(Stored entries)
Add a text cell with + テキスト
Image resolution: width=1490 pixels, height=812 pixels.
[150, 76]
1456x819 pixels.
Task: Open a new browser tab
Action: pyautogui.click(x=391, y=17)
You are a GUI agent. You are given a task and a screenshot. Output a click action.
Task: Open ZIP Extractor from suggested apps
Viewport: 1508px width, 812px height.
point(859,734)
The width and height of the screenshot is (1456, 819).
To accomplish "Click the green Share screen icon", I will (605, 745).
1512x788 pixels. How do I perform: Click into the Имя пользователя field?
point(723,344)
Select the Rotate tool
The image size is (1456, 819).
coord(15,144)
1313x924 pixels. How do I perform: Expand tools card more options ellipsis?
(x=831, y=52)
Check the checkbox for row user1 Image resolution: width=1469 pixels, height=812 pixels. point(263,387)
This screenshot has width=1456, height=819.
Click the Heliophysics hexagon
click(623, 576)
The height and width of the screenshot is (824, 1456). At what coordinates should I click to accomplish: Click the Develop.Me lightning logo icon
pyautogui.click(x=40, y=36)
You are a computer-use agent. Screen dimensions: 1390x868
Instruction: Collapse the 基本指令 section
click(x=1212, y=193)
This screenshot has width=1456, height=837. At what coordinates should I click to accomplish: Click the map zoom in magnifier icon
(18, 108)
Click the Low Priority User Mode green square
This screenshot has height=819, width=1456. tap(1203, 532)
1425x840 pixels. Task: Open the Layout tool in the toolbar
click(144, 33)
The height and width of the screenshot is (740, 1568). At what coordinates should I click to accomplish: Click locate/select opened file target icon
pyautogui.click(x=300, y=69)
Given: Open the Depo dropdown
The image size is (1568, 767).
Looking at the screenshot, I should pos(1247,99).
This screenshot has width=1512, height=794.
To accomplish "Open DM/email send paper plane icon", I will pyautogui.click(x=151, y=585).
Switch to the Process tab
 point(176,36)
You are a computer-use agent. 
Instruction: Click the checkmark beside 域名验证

• Work request: Which lines in the records contain the word "computer"? Copy each one.

• Completed exercise:
You are a computer-use agent. Screen dimensions: 1390x868
You are a computer-use agent. 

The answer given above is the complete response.